While both actors do deliver remarkable turns here, Simon Curtis' adaptation of filmmaker-writer Colin Clark's memoirs is much more than that, as it's as much a love song dedicated to the world of cinema as it is to one of its most enduring screen icons.
My Week with Marilyn revolves around the budding relationship of the young Clark (Eddie Redmayne), an English assistant director on the 1957 film The Prince and the Showgirl, that develops with Monroe (Williams) as the latter's husband, Arthur Miller (Dougray Scott, above with Williams) leaves the set and heads home to the US.
This is a story about Monroe as the little girl lost, as she struggles with the demands of being a screen siren and an actor.
That she does try to be respected as the latter as she's celebrated as the former is what drives the story and Williams' performance.
Also examined is how Olivier (Branagh) frowns upon and then bullies her for her insistence in having to believe in the authenticity of her character's persona - something that could roughly be described as her take on method acting - drives her into deeper confusion, and subsequently the arms of Clark.
'You're the future that threatens him,' says Clark to Monroe as he attempts to console her after yet another of Olivier's attacks on her work and, indeed, Monroe's way of working the media to a frenzy and her way of handling her public persona of a blonde bombshell could be seen as a precursor of the celebrity culture to follow in decades to come.
But before all that, My Week with Marilyn is made more with an eye on the past.
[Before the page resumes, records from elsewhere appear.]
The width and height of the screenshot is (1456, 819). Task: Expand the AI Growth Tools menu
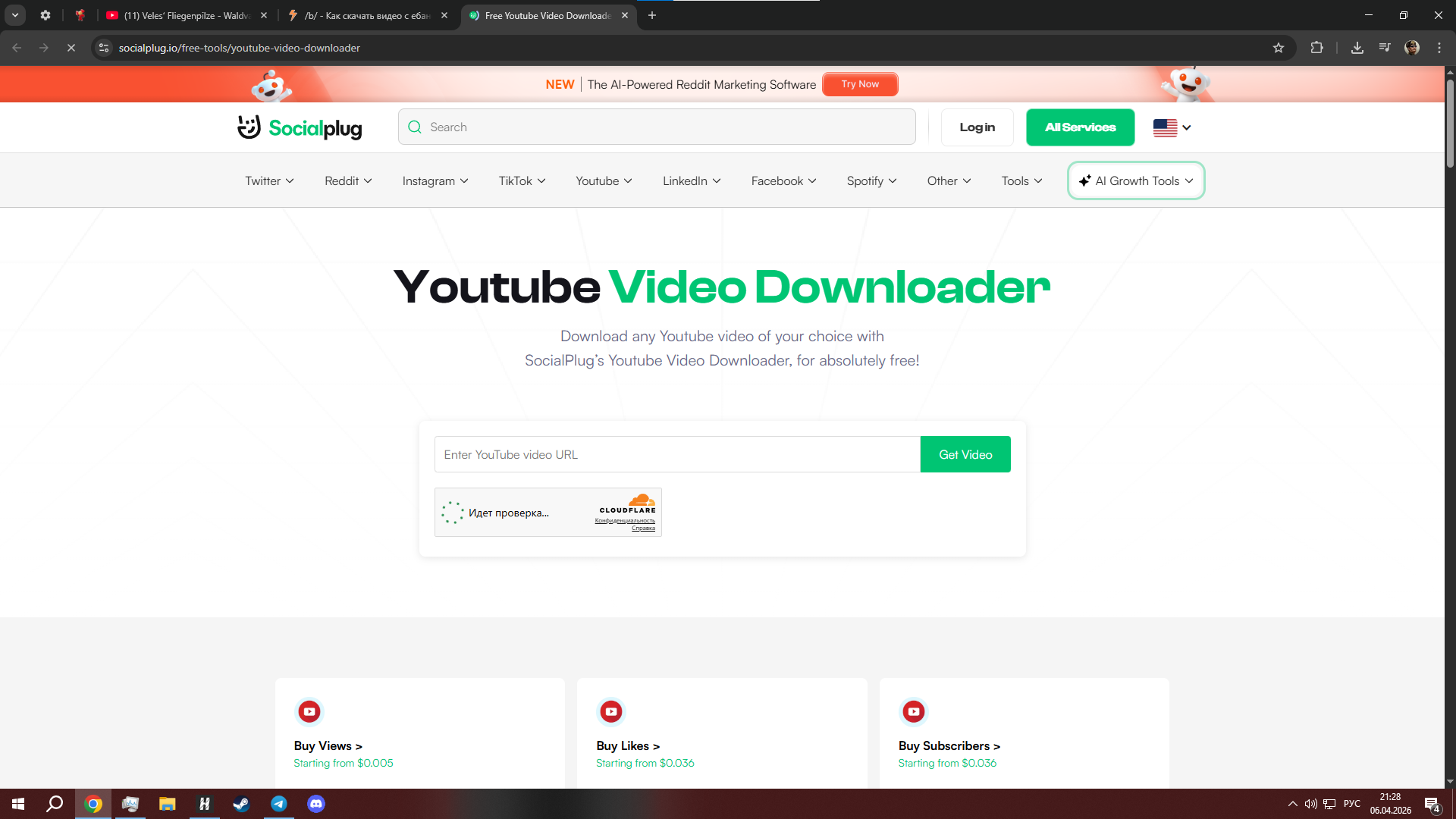tap(1135, 181)
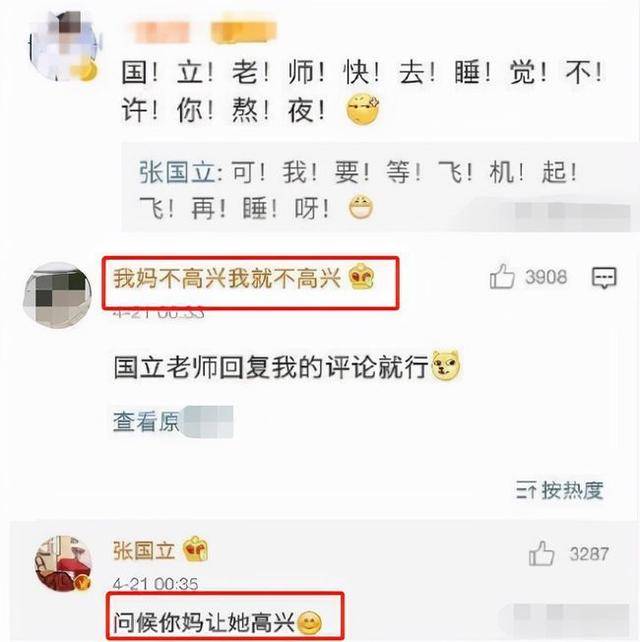640x642 pixels.
Task: Click the sleepy emoji after 熬！夜！
Action: coord(363,110)
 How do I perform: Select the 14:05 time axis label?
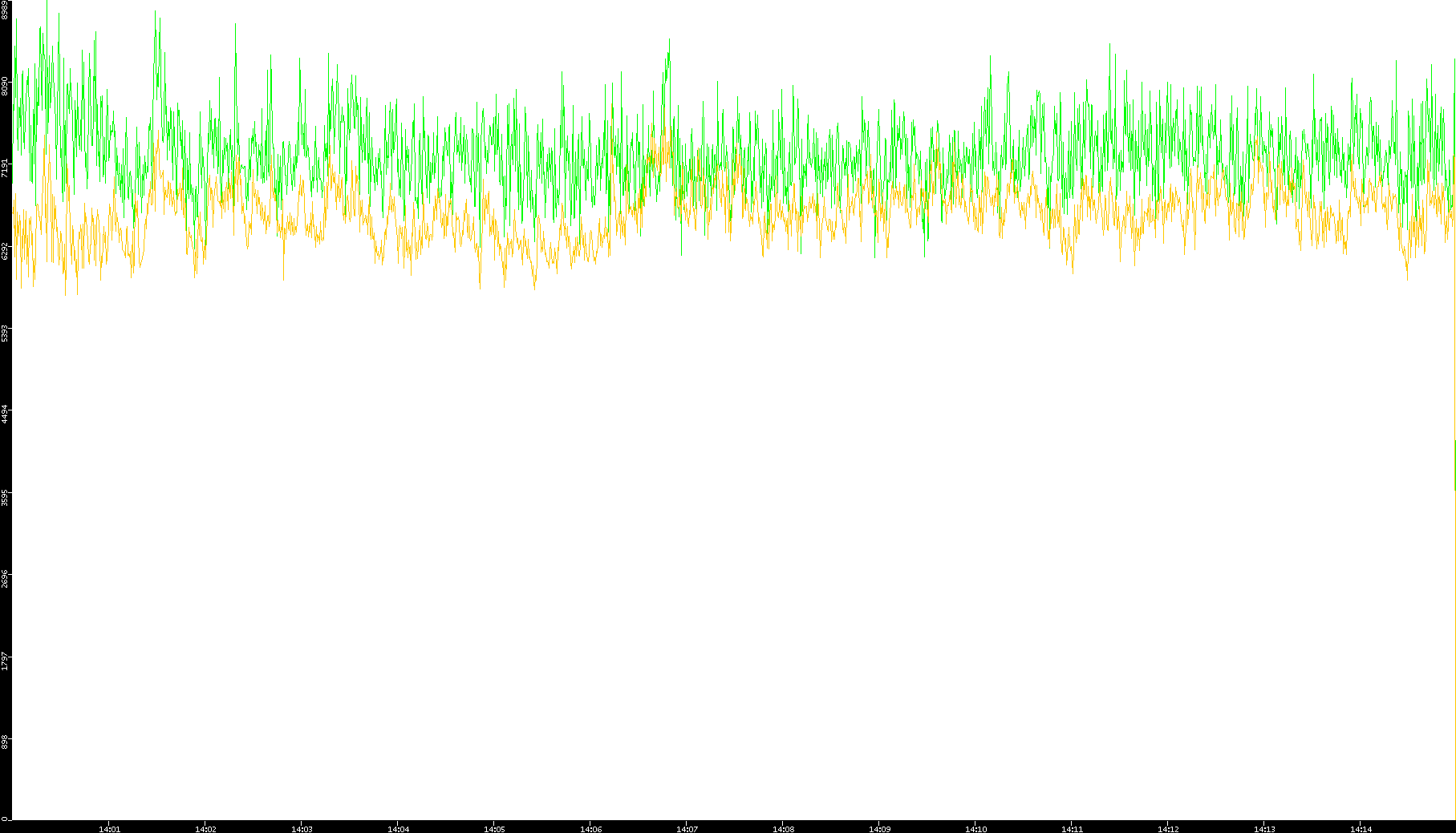[x=494, y=829]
It's one of a long line of recent films that provides fond remembrance of cinematic times gone by, as Curtis lays bare the filmmaking process, without puncturing the aura of it all.
And this, sadly, is My Week's drawback.
However competent the cast are, the film itself is plain, and hardly any of the relationships shown on screen - whether between Clark and Monroe, or the wardrobe assistant (Emma Watson) he goes on a date with - ooze empathy.
Lushly mounted as it is, My Week with Marilyn lacks the spark of a film about the clash between American glamour and British aloofness. Here, the stiff upper lip somehow wins.